Saturday, May 19, 2012

Day 3 - Tucson AZ

El Paso, TX to Tucson, AZ via Tombstone - 375 Miles
(Click any picture to enlarge)

Set the alarm for 7:00am but, as usual woke the roosters up at dawn.  By 7:00am I was ready to go and unwilling to wait on the hotel "continental" breakfast.  I've been to the "continent" and it's nothing like that.  Besides, I like to ride for an hour or so then stop for a leisurely breakfast.  Don't know why, just do.

I may, or may not have mentioned in the past, but I think New Mexico is one of the best kept secrets in America.  It's a beautiful state (up north, frankly), and filled with some of the nicest people in the U.S.  I rank them right up there with Tennessee folks, and that's high ranking for this old boy.

I can't say the southern route through New Mexico is all that pretty or exciting.  It was mostly sand and heat with a few dust devils thrown in for good measure.  Fortunately, I didn't encountered some of the "white" out dust storm which are so well prophesied via signs about every five or so miles.

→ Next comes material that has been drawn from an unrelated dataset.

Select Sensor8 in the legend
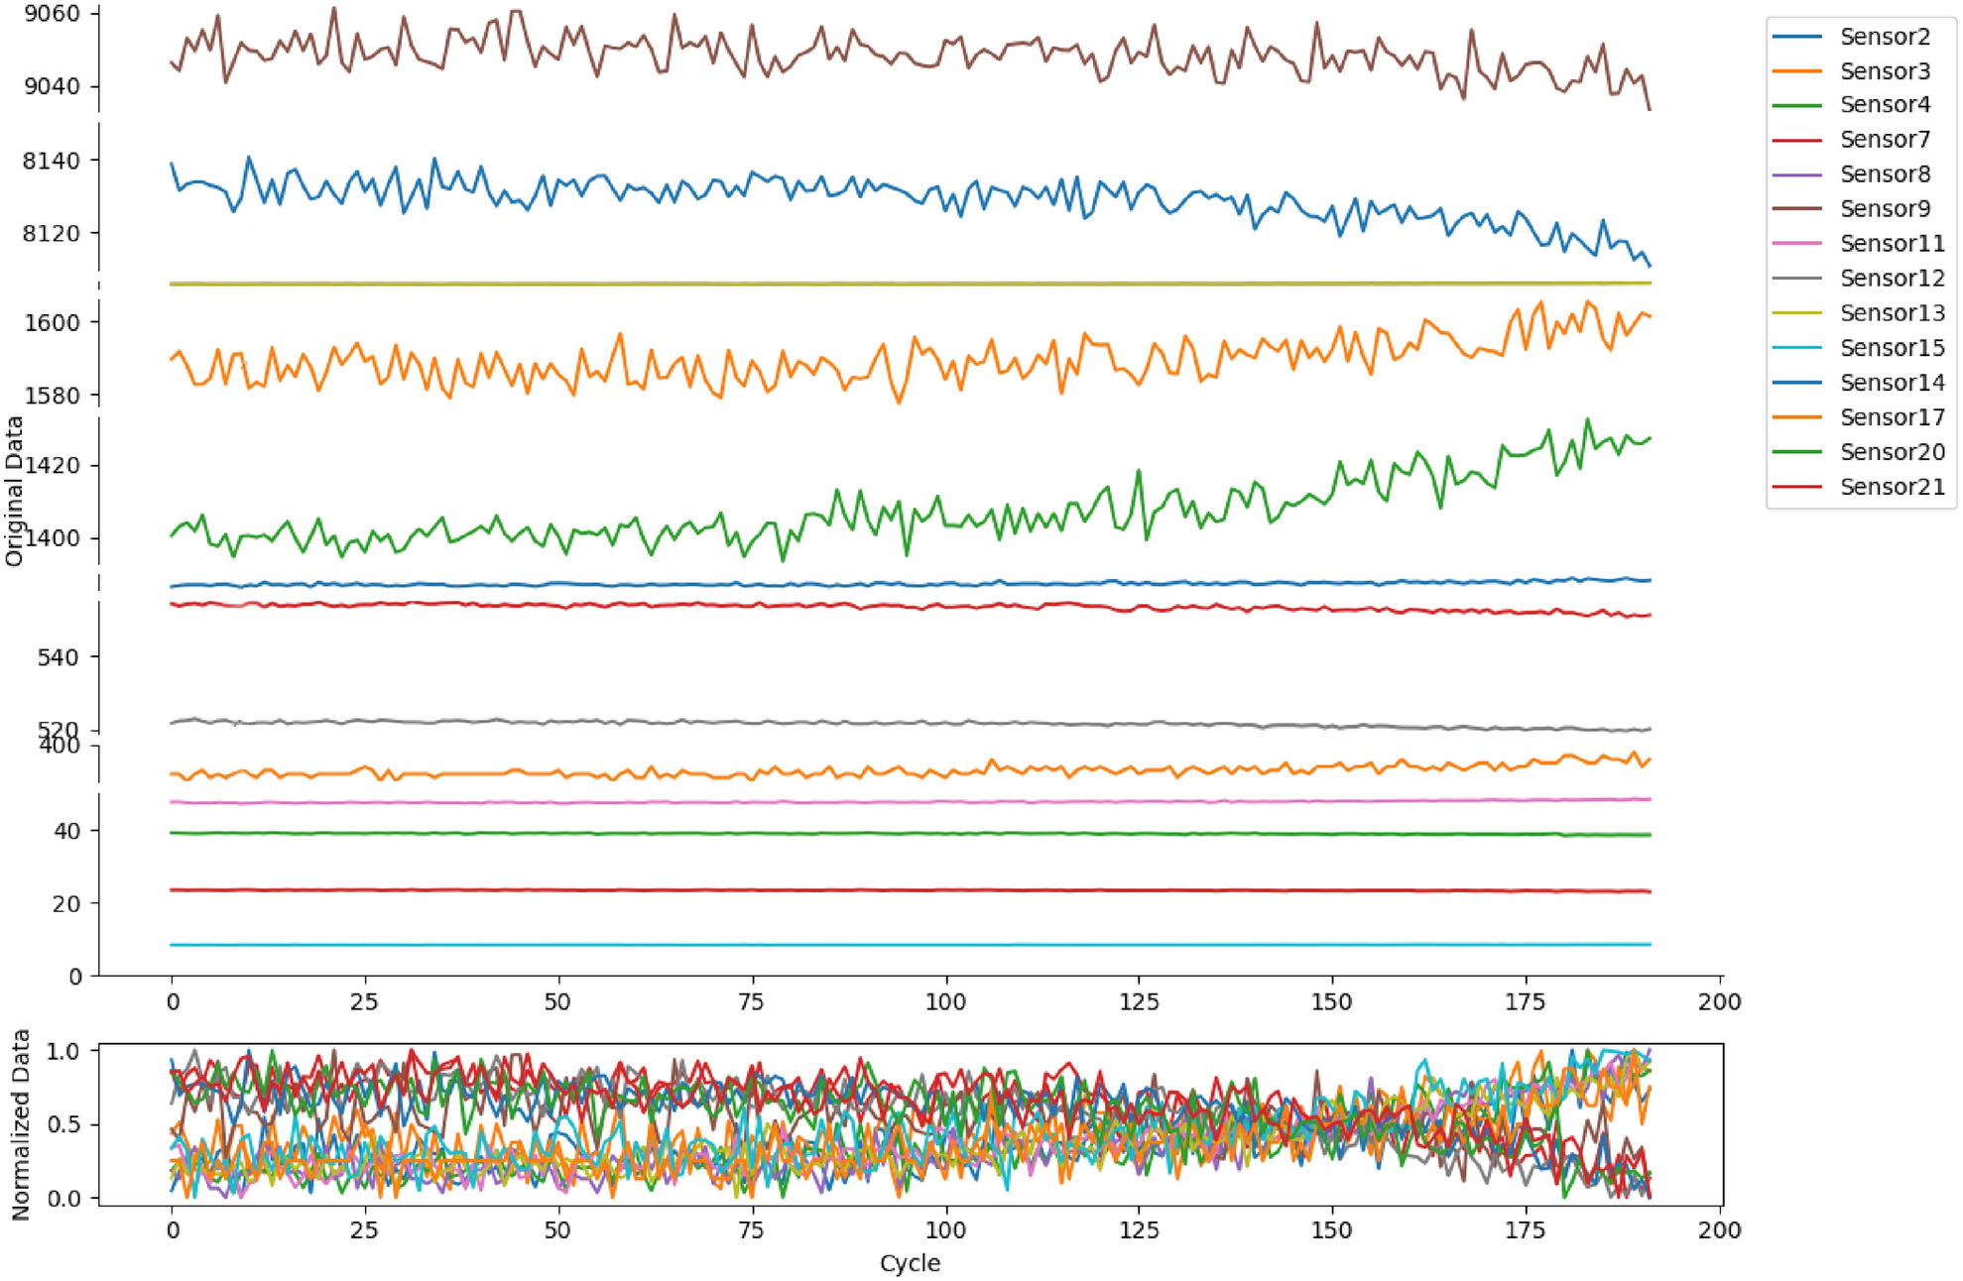This screenshot has height=1281, width=1963. pyautogui.click(x=1884, y=175)
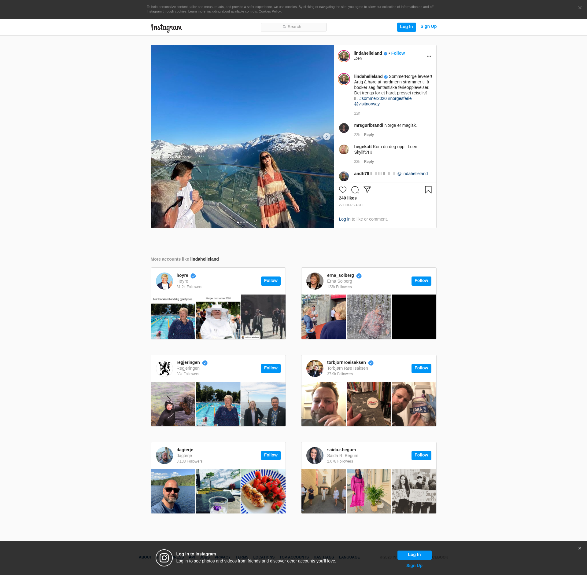587x575 pixels.
Task: Follow the hoyre account
Action: pyautogui.click(x=271, y=281)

You can't see it very clearly, but enlarged (click the picture) you should see the remains of a "dust devil" toward the right side of this picture.  Saw several of these during my trip through southern New Mexico.




About 1:00pm I turned south on SR80 at Benson, AZ.  Tombstone is about 20 miles south.

I don't care much for the commercialization that goes on in these places.  I just like to visit the country and see the vistas people in history saw.  Consequently, I was in Tombstone a very short while, but I got the flavor of the place.

In actuality, the argument between the Earps and Doc Holliday, and the Clantons and McLaurys had a lot more to do with rival gangs than it did law enforcement and justice.  The "Cowboys" were hooked up with county sheriff Behan and that's where the real power lay.  Behan was the tax collector and got his cut off the top.  The Earps were tied into the "city" folks and there was really little "opportunity" there.

After all the fictionalization of the Wyatt Earp legend we'll never know what he was really like.  But enough is known about his habits and events surrounding his life to make a couple of statements about him.  He was evidently fearless, and kept his head about him in scrape after scrape. He never drank whiskey, favoring coffee while others impaired their abilities.  He did stand up and walk across the creek firing at the hidden, ambushing cowboys.  But he never got a scratch.  In fact, he was never wounded during his career.  Several others weren't that lucky though.




Big Nose Kate was, of course, Doc Holliday's companion.  While frequenting saloons she never, to my knowledge owned one, or, until the modern commercial era, had one named after her.



Street scene bearing probably little resemblance to how it looked back in the early 1880s.

 The Oriental Saloon, one of the few authentic places and buildings in Tombstone today.
Wasn't this the saloon Wyatt threw the badass faro dealer out of in 'Tombstone?'
BTW - the 1993 Tombstone with Kurt Russell as Wyatt and Val Kilmer as Doc Holliday has it all over the 1994 'Wyatt Earp' of Kevin Costner (Wyatt) and Dennis Quaid (Doc).  Just no contest here at all.
And now a clothing emporium



Another authentic edifice.  The famous Bird Cage Theatre.


Supposedly the building in which Morgan Earp was murdered.













I was struck by how hot it was in Tombstone in mid-May.  Yeah, I know, it's a dry heat, but I was really feeling it while there.  It made me think how uncomfortable it must have been for the folks there in 1882 when there was no such thing as air conditioning.  I should know how it was...I grew up in humid central Florida without air conditioning at all.  We just had a couple of electric fans to move the hot air around, and, believe me, it got hot there.  We survived it, so these folks could have as well.
But I gotta believe it got a little tense downwind of some of those miners and gamblers in the saloons.  One wonders how much irritation created by the heat may have contributed to some of those brawls and shootings that happened in the old west.

Pulled out of Tombstone about 3:00pm heading up I-10 to Tucson.  Once again determined that trying to sleep in the heat of a tent just didn't cut it so got a room and am (happily) holed up awaiting tomorrow's adventure.